Solved: Conditional deduplication based on multiple column...

Anonymous · ‎11-04-2021

Hi everyone,

I need to write a very specific deduplication query and I am wondering if you can help me out. We have an ecommerce site and I am getting a daily CSV file that has transactional information for each day, and I have built a few Power BI reports based on that dataset. Over time, in a certain situation, parts of a transaction can get double counted. So here's what I am trying to do.

Within a Master Order Number, I want to check for duplicate Item IDs. If an Item ID is duplicated within a Master Order Number, its sales should NOT be counted IF the Invoice Date is blank. So in the data below, the rows I highlighted should not be counted.

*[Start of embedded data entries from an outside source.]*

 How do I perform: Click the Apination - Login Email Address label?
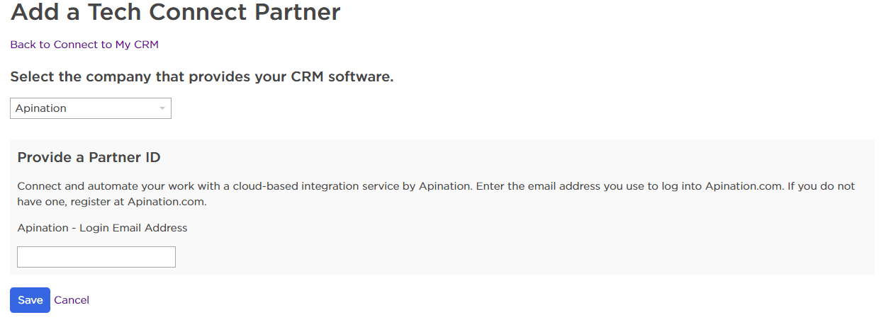[x=102, y=228]
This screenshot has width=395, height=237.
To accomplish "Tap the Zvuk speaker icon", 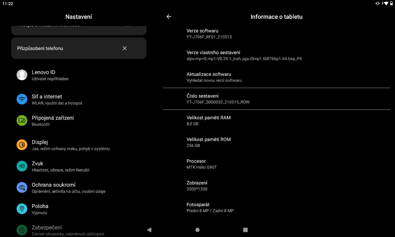I will click(22, 166).
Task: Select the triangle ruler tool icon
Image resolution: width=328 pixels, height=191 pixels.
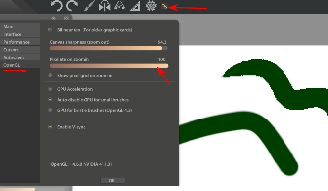Action: pos(135,6)
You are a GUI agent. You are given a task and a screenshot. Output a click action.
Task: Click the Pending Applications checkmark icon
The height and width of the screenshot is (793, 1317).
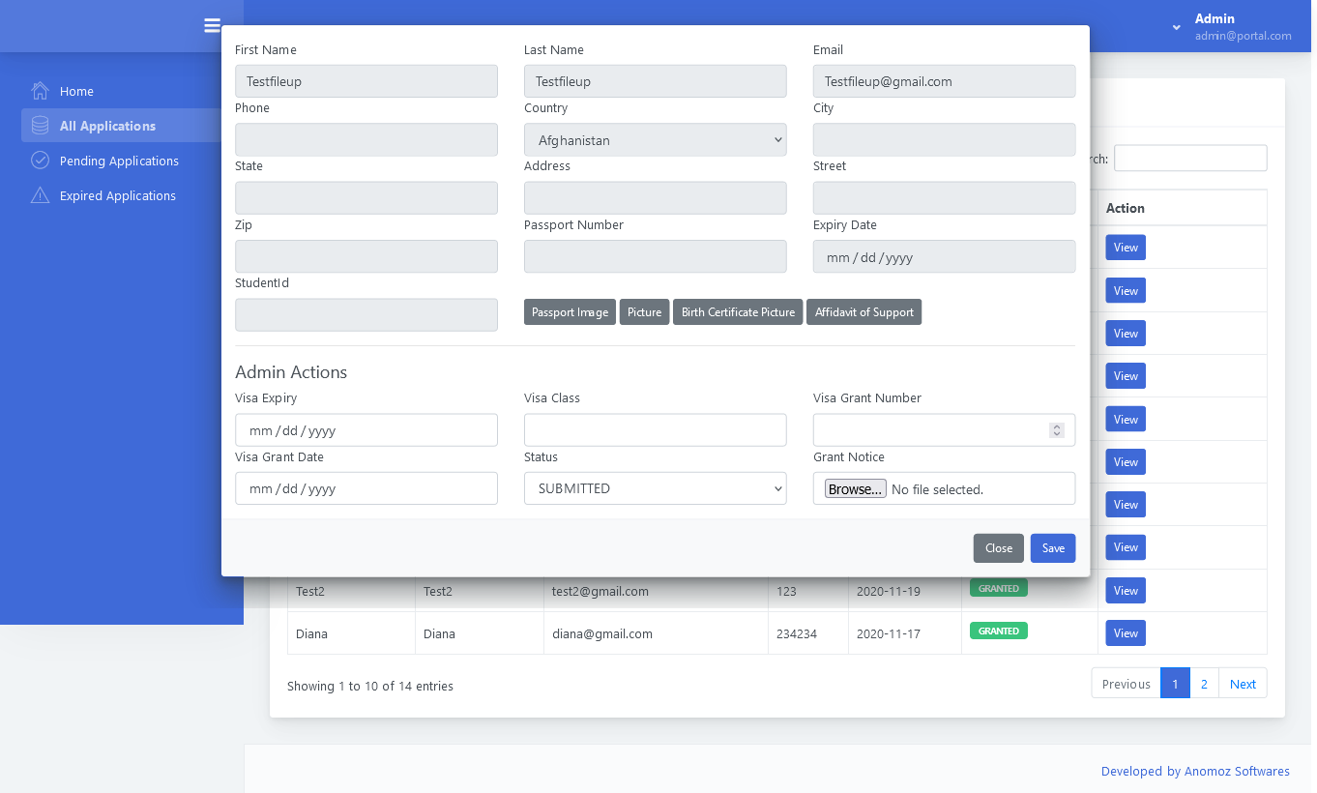pyautogui.click(x=40, y=161)
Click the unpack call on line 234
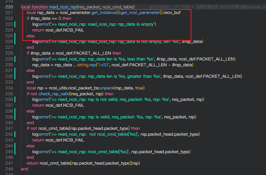The height and width of the screenshot is (175, 266). 107,88
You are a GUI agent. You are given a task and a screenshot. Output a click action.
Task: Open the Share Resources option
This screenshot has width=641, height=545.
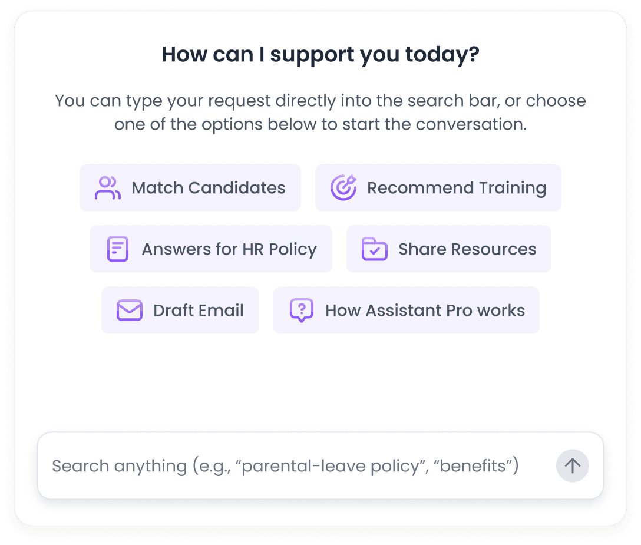(x=448, y=249)
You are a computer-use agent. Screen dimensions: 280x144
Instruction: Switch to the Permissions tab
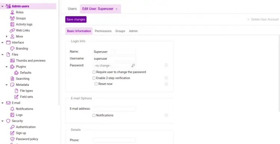click(103, 31)
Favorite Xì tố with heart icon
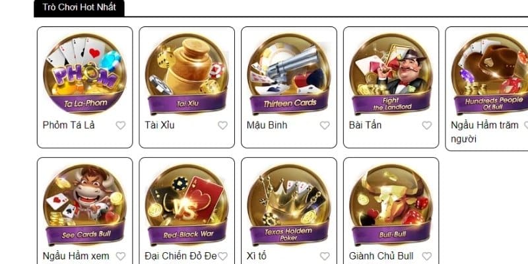The image size is (528, 264). (x=325, y=256)
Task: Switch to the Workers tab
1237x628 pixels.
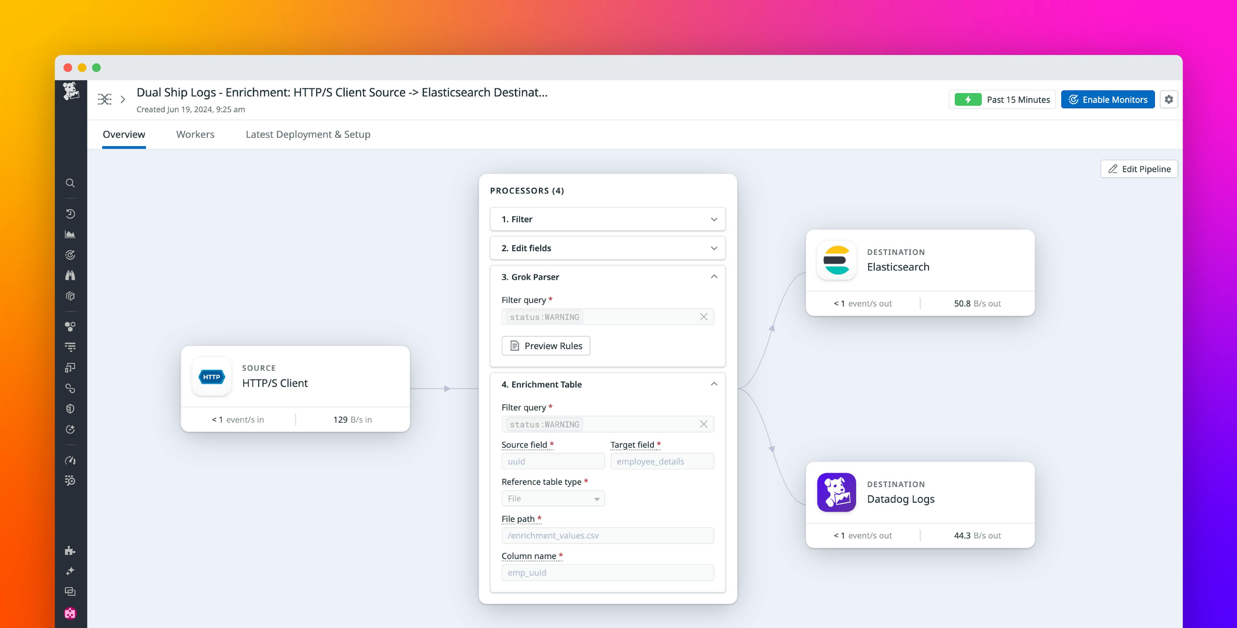Action: point(195,134)
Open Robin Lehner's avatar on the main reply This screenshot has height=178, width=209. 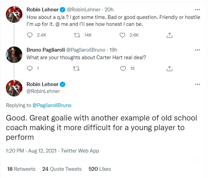(14, 88)
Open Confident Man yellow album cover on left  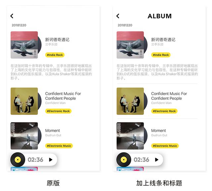coord(24,101)
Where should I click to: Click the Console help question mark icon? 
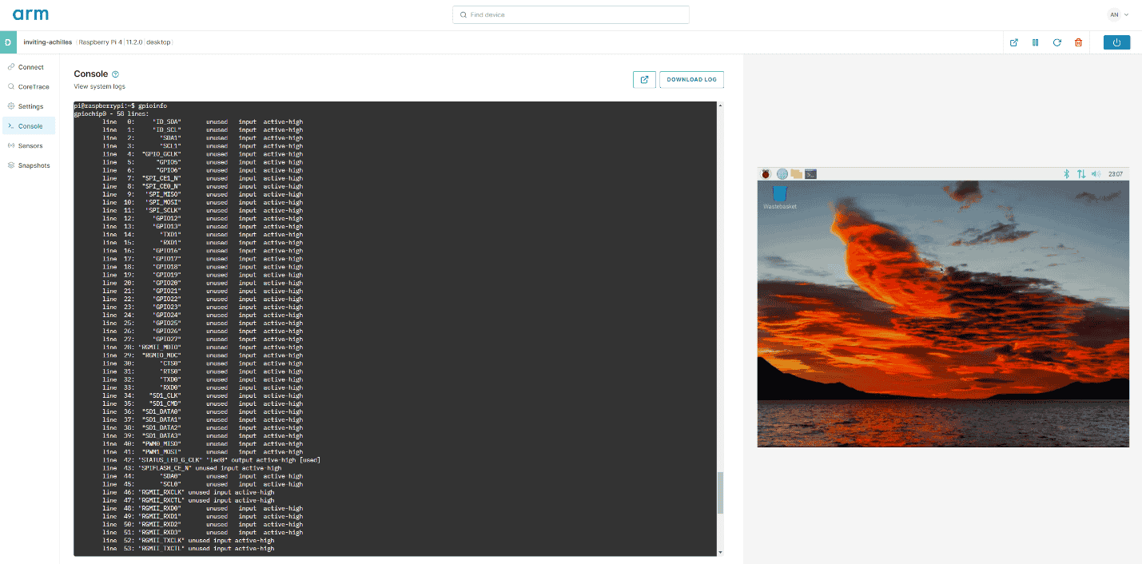115,74
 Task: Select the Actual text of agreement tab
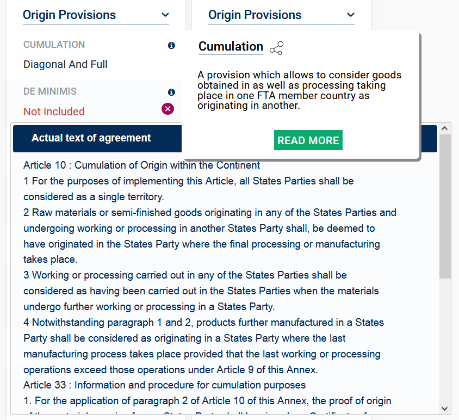pos(91,138)
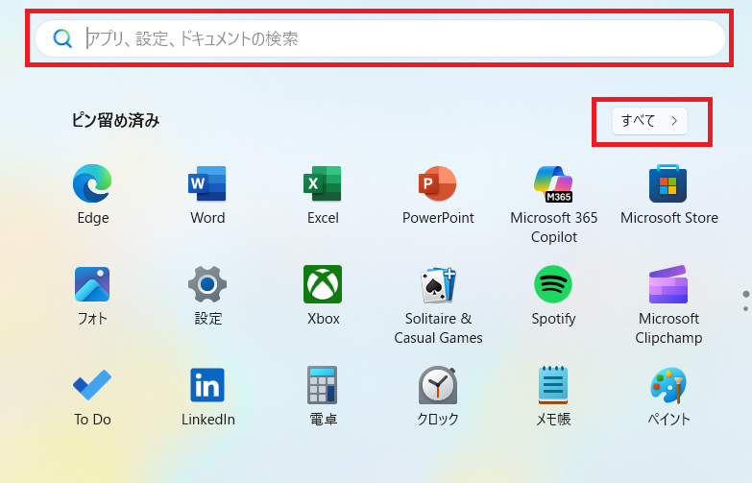Image resolution: width=752 pixels, height=483 pixels.
Task: Open 設定 (Settings) gear icon
Action: (207, 284)
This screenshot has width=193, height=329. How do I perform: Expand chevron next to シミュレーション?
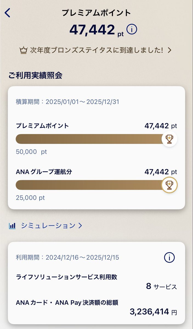click(80, 226)
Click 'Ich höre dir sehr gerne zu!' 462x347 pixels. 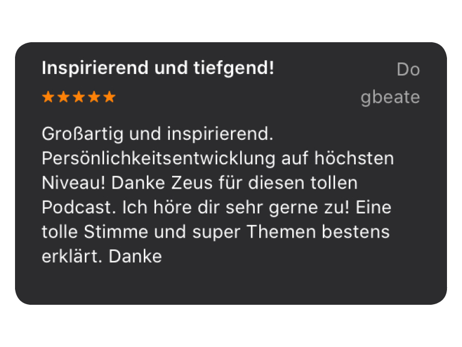tap(236, 208)
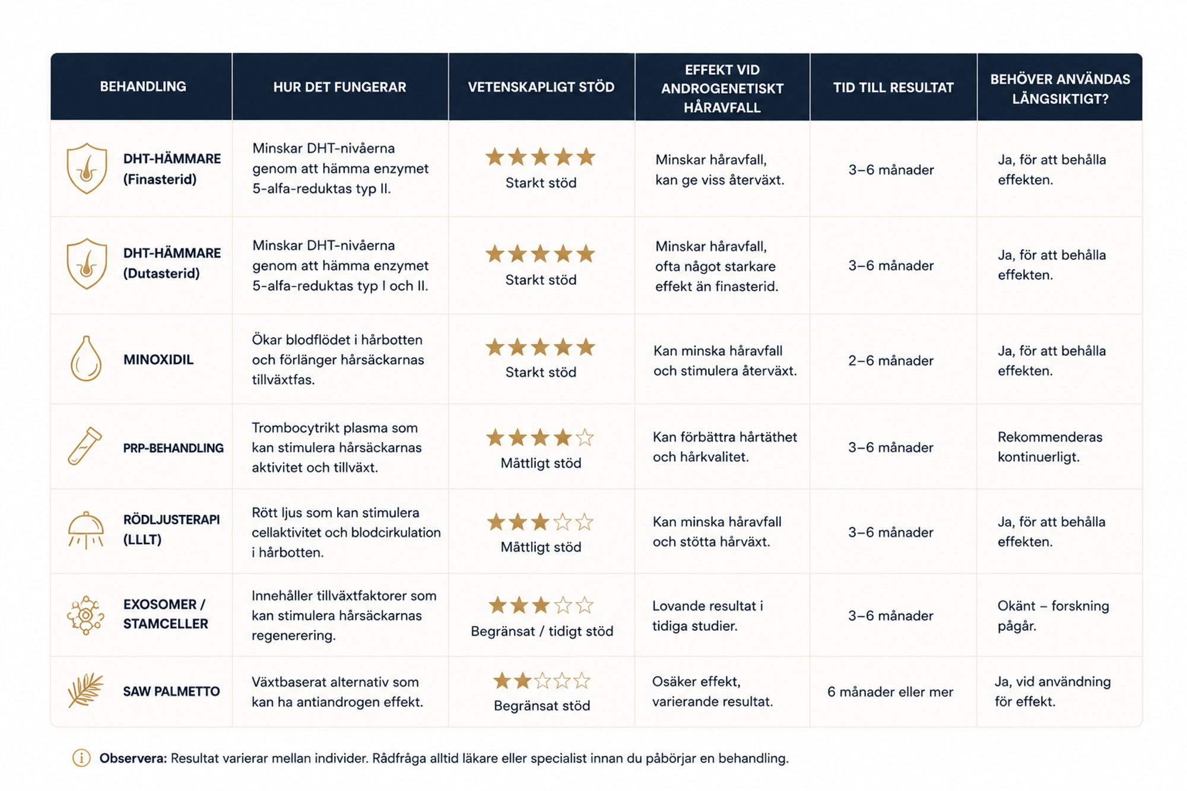Click the VETENSKAPLIGT STÖD column header
Image resolution: width=1187 pixels, height=791 pixels.
tap(541, 87)
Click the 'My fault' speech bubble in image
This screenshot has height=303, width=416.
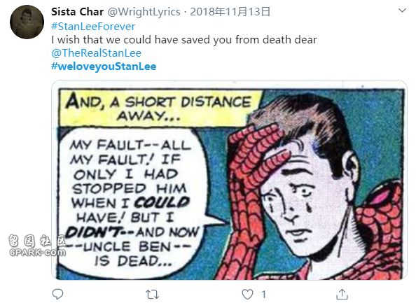(132, 202)
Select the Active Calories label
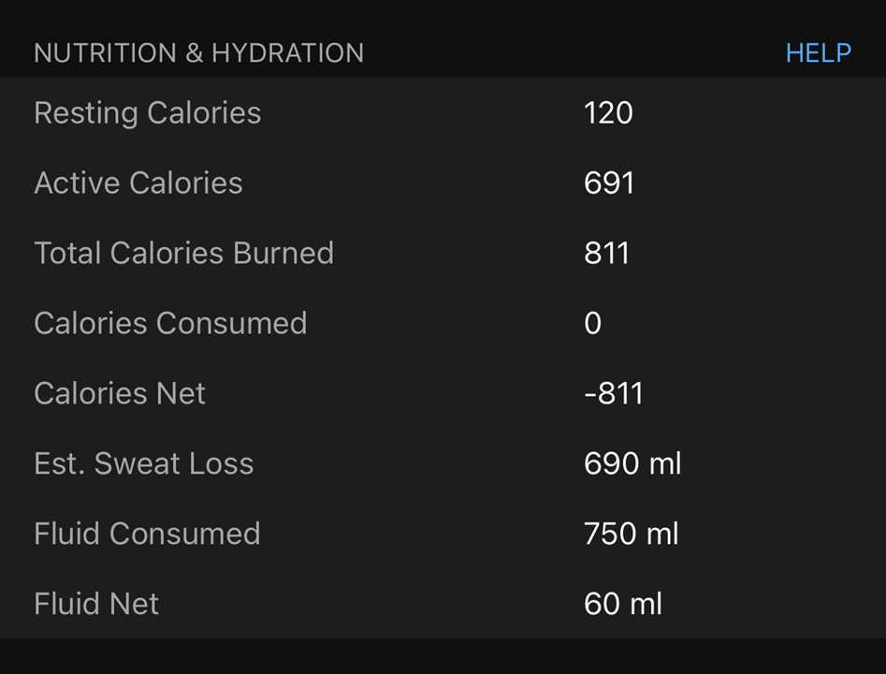The width and height of the screenshot is (886, 674). pos(138,183)
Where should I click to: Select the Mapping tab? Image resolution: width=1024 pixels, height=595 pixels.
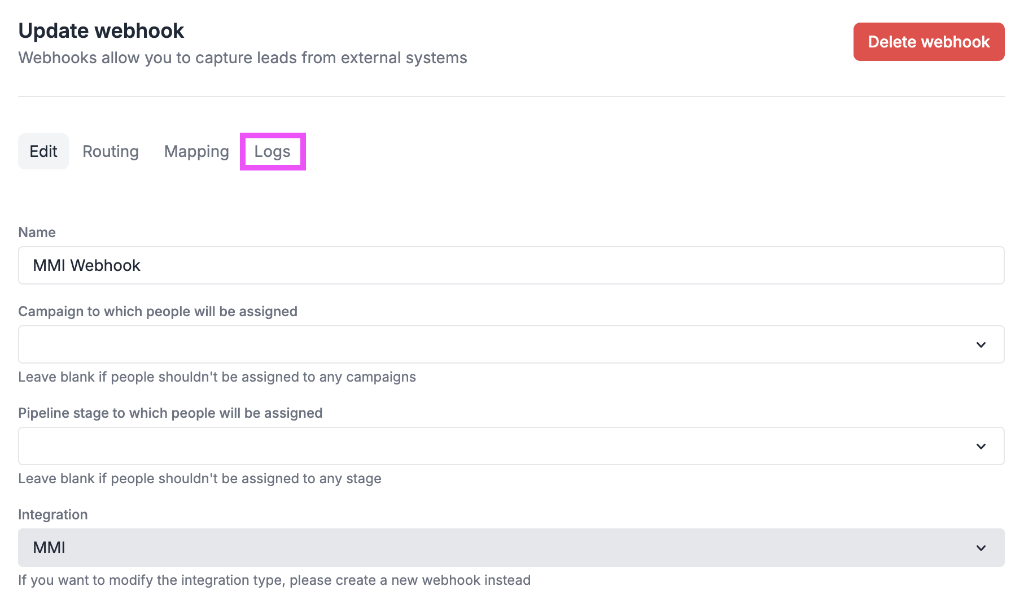196,151
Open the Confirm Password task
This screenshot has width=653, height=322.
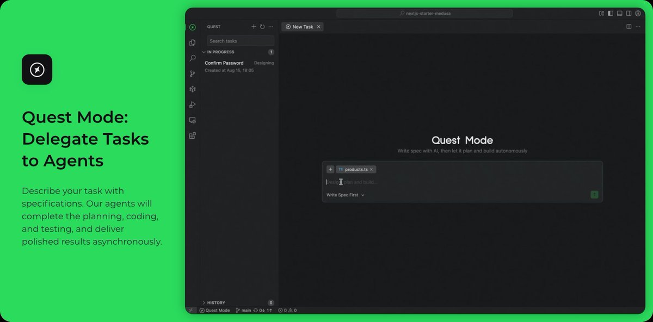tap(224, 63)
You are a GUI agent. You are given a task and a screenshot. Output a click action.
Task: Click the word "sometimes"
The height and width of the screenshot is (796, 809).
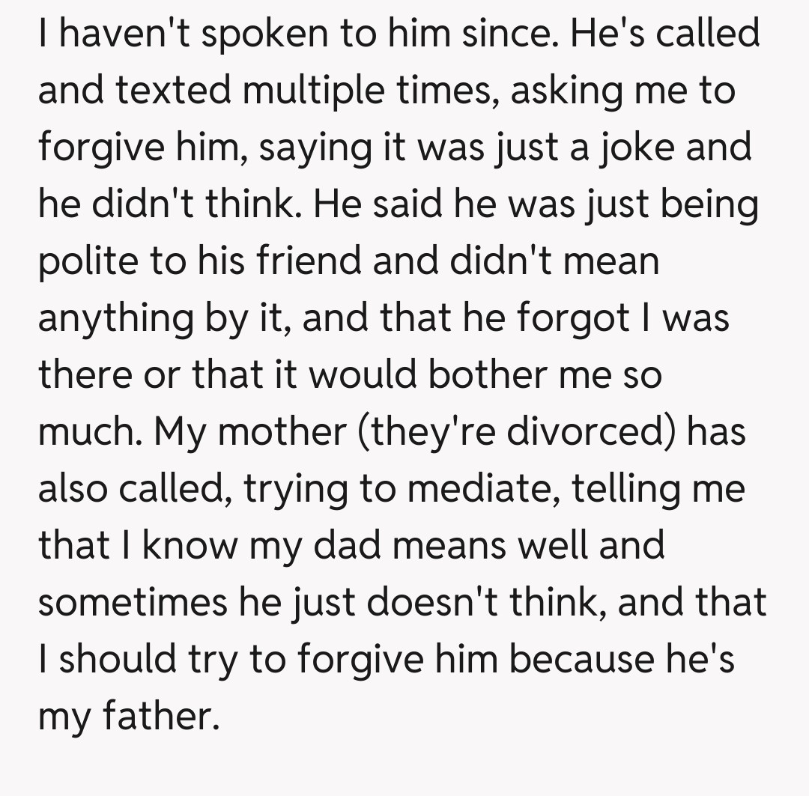coord(131,604)
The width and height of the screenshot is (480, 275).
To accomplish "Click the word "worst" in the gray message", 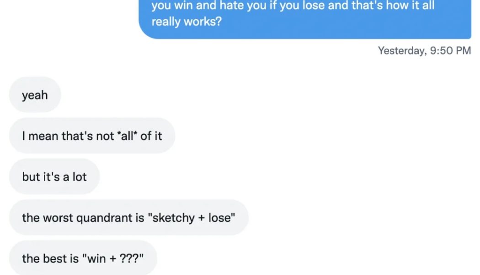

I am scratching my head on figuring out how to do this, so any insight or suggestions are appreciated! I have created a RANKX function that looks within a Master Order # and will rank the ITEM IDs. But, I am not sure what to do with that info because I'd still have to write a query that checks if the "Check for dupes" column is equal, and then find the Item ID that has a blank Invoice Number. So I don't think that has done me any good.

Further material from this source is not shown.